(About this task):
For the records below, print the lines from the line with "You are a computer-use agent. Screen dimensions: 2266x1500" through the line with "Task: Bring widget to Front" exactly as written; include both end lines and exclude the rest.

[Data records]

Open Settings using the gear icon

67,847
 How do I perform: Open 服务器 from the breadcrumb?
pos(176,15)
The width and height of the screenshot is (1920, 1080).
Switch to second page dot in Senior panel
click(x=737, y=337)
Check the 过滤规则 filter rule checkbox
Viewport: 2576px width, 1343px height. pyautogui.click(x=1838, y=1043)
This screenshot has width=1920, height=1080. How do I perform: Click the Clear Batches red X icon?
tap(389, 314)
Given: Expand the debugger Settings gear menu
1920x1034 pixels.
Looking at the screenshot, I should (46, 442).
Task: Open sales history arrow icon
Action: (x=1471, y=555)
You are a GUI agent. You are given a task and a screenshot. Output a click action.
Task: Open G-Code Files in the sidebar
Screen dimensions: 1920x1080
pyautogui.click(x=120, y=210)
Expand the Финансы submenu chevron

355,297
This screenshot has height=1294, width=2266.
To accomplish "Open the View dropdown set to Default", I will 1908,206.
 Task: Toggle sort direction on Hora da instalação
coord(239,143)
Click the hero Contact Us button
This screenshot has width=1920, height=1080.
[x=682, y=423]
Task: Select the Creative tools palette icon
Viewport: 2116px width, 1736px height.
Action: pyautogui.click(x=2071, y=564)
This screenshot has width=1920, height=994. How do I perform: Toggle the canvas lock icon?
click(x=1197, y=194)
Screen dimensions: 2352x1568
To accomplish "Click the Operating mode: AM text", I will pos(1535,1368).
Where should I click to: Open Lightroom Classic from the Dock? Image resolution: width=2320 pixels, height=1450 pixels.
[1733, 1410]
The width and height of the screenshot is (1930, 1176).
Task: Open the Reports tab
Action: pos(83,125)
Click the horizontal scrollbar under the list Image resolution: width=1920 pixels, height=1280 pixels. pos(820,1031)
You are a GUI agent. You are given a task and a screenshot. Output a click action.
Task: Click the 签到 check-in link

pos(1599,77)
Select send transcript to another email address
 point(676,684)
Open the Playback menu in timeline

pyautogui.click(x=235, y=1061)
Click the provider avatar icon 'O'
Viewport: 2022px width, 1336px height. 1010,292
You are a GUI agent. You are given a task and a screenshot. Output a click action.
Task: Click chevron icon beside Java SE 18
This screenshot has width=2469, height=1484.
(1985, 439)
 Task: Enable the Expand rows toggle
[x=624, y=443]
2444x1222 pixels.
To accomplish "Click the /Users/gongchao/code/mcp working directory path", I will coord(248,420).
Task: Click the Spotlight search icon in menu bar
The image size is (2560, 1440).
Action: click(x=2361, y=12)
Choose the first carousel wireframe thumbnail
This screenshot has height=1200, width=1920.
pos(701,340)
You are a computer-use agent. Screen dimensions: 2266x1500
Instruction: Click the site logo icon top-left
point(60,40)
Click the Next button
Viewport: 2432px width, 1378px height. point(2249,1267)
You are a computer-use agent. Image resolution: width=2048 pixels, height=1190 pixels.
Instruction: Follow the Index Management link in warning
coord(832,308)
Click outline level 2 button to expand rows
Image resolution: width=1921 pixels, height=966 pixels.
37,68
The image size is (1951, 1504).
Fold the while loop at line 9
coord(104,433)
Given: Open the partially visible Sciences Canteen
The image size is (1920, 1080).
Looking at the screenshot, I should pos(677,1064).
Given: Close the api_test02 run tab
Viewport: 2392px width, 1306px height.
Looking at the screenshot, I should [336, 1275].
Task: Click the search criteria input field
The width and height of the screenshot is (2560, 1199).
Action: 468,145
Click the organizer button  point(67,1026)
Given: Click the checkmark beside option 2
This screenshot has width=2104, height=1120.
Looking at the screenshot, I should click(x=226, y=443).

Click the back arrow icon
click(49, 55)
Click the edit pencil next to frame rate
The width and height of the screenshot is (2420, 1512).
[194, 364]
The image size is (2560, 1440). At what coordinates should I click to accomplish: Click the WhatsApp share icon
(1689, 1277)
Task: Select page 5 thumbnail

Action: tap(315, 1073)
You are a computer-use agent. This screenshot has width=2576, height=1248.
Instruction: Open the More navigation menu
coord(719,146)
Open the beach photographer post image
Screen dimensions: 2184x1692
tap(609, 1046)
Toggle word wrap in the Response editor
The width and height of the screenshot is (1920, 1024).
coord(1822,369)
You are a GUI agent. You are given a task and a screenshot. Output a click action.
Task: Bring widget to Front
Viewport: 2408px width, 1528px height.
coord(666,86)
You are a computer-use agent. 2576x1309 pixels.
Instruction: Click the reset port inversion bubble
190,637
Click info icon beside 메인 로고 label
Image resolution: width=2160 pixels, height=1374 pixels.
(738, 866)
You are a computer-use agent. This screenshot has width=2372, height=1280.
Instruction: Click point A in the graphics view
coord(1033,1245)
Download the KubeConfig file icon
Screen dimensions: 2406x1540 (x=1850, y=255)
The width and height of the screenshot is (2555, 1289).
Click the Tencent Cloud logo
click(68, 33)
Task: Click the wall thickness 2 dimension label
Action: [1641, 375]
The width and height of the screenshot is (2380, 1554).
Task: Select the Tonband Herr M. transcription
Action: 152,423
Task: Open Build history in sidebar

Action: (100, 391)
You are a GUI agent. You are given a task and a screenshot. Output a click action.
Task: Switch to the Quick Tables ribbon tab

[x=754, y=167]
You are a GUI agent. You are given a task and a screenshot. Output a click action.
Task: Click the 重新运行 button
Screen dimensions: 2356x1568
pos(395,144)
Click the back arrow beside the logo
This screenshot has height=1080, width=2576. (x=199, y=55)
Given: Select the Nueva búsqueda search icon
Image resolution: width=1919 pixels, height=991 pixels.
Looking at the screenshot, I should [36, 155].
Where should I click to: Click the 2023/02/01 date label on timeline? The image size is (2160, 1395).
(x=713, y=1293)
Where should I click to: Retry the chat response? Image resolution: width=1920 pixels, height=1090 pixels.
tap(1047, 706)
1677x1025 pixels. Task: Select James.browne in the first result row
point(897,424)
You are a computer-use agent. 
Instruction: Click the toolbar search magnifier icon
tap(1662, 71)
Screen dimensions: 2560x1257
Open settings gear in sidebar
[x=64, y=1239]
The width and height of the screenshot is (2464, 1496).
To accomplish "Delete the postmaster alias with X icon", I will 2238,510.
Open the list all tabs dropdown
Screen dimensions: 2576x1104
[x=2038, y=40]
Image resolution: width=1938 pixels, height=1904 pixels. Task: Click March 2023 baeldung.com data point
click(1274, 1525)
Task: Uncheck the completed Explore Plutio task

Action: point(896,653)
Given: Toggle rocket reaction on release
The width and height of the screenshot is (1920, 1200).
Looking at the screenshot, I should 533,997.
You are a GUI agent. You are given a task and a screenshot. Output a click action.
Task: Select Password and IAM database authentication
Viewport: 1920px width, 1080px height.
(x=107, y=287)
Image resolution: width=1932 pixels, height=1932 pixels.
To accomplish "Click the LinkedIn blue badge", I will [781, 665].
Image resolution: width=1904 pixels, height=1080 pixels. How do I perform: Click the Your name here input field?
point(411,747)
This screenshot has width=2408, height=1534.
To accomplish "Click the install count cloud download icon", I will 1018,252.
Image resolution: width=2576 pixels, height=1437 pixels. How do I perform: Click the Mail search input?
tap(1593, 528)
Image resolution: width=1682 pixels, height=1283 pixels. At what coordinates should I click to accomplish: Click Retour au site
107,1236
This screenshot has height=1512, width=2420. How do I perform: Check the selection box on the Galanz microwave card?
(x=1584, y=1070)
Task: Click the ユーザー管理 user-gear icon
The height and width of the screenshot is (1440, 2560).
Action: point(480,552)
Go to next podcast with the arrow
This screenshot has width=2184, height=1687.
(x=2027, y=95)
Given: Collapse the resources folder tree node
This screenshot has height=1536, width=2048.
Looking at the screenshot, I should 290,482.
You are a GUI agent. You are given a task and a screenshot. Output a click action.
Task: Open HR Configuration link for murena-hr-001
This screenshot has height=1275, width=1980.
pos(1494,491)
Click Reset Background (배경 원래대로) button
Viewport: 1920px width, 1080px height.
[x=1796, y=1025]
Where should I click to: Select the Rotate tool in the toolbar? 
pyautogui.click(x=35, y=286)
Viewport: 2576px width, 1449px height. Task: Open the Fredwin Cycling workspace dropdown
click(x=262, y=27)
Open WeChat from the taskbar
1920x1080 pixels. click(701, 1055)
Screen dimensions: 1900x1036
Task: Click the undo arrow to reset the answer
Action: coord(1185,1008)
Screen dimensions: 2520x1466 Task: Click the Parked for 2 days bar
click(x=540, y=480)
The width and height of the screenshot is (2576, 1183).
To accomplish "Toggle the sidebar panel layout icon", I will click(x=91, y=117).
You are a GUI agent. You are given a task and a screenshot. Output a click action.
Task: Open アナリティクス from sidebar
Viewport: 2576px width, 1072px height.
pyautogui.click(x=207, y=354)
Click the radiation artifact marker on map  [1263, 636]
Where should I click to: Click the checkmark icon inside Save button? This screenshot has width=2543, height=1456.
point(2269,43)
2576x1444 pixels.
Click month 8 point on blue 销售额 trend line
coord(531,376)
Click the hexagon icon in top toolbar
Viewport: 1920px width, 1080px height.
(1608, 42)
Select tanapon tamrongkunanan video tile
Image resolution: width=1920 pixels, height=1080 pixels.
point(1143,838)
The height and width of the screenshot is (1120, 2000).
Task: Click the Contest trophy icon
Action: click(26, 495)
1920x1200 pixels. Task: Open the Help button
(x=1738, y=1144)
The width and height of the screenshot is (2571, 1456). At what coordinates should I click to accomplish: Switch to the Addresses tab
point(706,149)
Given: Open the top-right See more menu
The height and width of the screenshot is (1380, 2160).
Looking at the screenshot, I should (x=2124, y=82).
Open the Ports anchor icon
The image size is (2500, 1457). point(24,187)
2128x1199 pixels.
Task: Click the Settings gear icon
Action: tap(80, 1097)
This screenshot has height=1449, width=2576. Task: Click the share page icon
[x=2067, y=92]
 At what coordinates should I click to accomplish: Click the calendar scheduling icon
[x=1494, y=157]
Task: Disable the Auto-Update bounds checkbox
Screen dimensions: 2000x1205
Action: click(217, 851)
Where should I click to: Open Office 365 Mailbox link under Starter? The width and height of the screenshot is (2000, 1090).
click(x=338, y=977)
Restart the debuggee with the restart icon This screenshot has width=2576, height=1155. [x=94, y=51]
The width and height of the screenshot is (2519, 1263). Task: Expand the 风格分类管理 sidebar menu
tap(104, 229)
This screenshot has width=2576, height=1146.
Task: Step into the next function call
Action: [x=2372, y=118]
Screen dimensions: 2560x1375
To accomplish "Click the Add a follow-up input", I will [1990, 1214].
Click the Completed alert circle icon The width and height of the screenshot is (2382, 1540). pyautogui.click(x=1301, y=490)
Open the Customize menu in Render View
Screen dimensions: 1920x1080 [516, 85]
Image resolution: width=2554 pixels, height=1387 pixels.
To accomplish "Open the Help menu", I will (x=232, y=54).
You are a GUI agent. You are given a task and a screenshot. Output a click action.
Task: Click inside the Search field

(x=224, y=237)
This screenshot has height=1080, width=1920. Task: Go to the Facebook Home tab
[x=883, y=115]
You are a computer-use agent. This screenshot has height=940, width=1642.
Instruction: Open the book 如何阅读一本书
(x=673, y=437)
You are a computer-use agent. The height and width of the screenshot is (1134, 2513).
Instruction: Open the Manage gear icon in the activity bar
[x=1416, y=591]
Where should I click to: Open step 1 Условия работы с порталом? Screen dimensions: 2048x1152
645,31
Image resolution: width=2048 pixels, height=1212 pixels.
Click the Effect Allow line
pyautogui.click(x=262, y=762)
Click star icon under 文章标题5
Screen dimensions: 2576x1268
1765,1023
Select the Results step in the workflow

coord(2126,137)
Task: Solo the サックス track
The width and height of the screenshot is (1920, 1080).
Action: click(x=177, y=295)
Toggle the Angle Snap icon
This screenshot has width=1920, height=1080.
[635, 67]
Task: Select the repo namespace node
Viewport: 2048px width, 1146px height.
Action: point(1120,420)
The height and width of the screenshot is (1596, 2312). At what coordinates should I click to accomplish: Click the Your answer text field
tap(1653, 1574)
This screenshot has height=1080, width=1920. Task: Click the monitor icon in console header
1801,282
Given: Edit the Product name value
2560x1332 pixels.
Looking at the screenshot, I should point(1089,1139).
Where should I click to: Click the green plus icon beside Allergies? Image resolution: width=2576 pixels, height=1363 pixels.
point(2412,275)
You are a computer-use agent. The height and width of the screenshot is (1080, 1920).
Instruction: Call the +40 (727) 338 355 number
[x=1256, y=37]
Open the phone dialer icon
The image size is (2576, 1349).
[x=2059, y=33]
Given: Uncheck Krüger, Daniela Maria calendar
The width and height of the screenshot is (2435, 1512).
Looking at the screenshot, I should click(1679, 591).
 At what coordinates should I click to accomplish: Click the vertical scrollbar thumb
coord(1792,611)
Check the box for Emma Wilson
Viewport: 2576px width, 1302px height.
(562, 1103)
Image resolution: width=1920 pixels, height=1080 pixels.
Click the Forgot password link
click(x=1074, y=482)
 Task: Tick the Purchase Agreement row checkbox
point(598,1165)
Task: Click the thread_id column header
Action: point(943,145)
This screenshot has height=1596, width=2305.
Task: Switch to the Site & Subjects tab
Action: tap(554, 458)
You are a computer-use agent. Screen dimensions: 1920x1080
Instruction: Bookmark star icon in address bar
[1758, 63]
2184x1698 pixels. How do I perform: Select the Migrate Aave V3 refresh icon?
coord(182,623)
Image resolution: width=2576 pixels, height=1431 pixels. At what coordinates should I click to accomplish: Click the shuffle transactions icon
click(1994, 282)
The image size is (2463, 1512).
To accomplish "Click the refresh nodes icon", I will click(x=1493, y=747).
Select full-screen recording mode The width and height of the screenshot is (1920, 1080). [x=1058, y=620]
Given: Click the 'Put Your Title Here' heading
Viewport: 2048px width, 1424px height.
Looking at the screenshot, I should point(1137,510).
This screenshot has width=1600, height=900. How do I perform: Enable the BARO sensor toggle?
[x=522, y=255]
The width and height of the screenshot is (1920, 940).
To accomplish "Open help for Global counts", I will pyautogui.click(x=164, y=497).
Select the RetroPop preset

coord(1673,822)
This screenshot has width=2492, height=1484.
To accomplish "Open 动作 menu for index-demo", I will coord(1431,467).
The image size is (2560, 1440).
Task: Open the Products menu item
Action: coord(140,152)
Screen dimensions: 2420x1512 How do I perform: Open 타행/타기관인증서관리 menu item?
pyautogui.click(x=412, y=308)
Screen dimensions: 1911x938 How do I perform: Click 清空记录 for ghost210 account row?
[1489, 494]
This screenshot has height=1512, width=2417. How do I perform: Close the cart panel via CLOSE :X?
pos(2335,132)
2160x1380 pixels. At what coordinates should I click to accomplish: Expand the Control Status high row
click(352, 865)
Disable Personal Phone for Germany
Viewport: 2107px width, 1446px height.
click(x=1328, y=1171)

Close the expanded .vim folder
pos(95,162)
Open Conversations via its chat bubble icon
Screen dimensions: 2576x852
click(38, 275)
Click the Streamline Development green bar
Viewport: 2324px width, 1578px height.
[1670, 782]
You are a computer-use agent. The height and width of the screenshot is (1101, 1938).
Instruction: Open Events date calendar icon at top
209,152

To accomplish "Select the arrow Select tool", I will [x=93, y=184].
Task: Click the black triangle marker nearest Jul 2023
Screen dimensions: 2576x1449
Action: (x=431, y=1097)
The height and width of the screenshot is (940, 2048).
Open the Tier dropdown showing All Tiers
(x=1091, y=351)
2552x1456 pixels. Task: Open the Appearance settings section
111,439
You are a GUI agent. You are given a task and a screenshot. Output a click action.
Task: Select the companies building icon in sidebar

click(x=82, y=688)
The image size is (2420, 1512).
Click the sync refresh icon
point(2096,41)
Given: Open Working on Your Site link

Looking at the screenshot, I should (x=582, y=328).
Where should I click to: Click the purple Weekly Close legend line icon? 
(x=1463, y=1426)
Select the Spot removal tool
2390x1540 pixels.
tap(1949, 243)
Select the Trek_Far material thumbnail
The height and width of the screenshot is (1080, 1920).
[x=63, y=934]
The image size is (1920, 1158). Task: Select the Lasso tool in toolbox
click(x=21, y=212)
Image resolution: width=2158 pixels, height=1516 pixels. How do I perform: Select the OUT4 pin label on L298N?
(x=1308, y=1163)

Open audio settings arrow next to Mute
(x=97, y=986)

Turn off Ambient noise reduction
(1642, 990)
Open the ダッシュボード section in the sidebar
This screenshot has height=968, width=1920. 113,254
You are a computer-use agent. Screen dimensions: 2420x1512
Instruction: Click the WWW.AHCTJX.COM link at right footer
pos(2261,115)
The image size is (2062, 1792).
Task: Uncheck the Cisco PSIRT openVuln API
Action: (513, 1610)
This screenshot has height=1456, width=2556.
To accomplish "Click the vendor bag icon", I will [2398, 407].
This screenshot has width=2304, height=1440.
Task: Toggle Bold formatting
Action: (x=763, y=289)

[/Data records]

(Response box):
You are a computer-use agent. Screen dimensions: 2266x1500
Instruction: Click the site logo icon top-left
point(60,40)
Click the Next button
Viewport: 2432px width, 1378px height. point(2249,1267)
You are a computer-use agent. Image resolution: width=2048 pixels, height=1190 pixels.
Instruction: Follow the Index Management link in warning
coord(832,308)
Click outline level 2 button to expand rows
Image resolution: width=1921 pixels, height=966 pixels.
37,68
The image size is (1951, 1504).
Fold the while loop at line 9
coord(104,433)
Given: Open the partially visible Sciences Canteen
The image size is (1920, 1080).
Looking at the screenshot, I should pos(677,1064).
Given: Close the api_test02 run tab
Viewport: 2392px width, 1306px height.
Looking at the screenshot, I should [336, 1275].
Task: Click the search criteria input field
The width and height of the screenshot is (2560, 1199).
Action: 468,145
Click the organizer button  point(67,1026)
Given: Click the checkmark beside option 2
This screenshot has width=2104, height=1120.
Looking at the screenshot, I should click(x=226, y=443).

Click the back arrow icon
click(49, 55)
Click the edit pencil next to frame rate
The width and height of the screenshot is (2420, 1512).
[194, 364]
The image size is (2560, 1440). At what coordinates should I click to accomplish: Click the WhatsApp share icon
(1689, 1277)
Task: Select page 5 thumbnail

Action: tap(315, 1073)
You are a computer-use agent. This screenshot has width=2576, height=1248.
Instruction: Open the More navigation menu
coord(719,146)
Open the beach photographer post image
Screen dimensions: 2184x1692
tap(609, 1046)
Toggle word wrap in the Response editor
The width and height of the screenshot is (1920, 1024).
coord(1822,369)
You are a GUI agent. You are given a task and a screenshot. Output a click action.
Task: Bring widget to Front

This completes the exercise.